Hot handloads will cause this problem to really stand out or mil-surp ammo that has really hard primers that don't "give" and let the primer stretch to an oval. Also a weak recoil spring will let the action open up when there is still to much pressure in the chamber.

I am thinking it is something like this because you said you have multiple cheap pistols with the same problem
 
I have no idea as to the manufacturer of the guns. I did get the hardness of the samples I sent for testing. The .22 caliber was RC42, the .38 was RC52, the 9mm was RC35.
 
I know several smiths around here that uses bolts in 10.9 or 12.9 for firing pins, these are quite hard without being brittle and are said to perform just as well or better than OEM.
 
I know several smiths around here that uses bolts in 10.9 or 12.9 for firing pins, these are quite hard without being brittle and are said to perform just as well or better than OEM.

Is grade 10.9 an 18-8 (304) or similar strength steel?
 
That's ISO strength rating for high strength structural bolts, I'm sure you can find a similar SAE-grade-
 
I have been shooting black powder cartridge rifles in competition for the last 10 years. Believe it or not, I have had my best luck making firing pins from gauge pins. Chuck it up, dress your wheel to match desired radii, and get to turning while keeping the pin cool. They polish up very nicely, and slide effortlessly in the breech blocks I've installed them in. I have yet to have one break. My oldest one is in a 45-100 High Wall.(spring return) It's going on it's 8th. season and I have fired thousands of rounds with it. When I take it out for cleaning and lube it looks almost as pristine as the day I made it. Good luck with your pin jobs! Don
 
Try making the firing pins from "S-7" tool steel. It is a shock resisting type of steel, used to make chisels, and punches for air tools. It is an air hardening
steel that will serve well in this application. Send the parts to a heat treat
shop that can put them in a controled environment furnace, to reduce scaling.
Bob
 
Weatherby used 46 RC at the tip and ending up at 42 RC at the other end on Mk V firing pins I believe.

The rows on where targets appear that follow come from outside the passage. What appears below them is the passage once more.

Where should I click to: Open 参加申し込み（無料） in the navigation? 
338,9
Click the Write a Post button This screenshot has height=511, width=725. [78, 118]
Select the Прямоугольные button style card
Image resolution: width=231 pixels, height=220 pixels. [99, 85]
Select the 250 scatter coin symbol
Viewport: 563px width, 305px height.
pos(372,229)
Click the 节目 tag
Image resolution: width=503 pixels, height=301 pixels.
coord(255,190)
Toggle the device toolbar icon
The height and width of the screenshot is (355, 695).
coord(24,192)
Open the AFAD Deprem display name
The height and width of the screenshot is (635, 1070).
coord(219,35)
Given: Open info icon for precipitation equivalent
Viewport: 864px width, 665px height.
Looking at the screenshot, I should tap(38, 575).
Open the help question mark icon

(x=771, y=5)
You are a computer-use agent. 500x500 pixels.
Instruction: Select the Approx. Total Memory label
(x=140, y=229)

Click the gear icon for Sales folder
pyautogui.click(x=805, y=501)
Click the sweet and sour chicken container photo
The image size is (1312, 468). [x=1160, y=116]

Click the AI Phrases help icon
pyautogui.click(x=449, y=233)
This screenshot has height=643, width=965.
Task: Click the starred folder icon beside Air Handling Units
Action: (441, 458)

That should give you an idea on top end hardness for fp.

Glenn
 
CannonBall,
I would assume(dangerous thing to do), that you are using O-1 drill rod, and not W-1. I have used O-1, for firing pins in the past, with good results. The long skinny ones, with a tip dia. of .06" or so may benefit from the better steel, and prosessional heat treat.
Onlinemetals.com has S-7 drill rod in numerous diameters, if the need arises.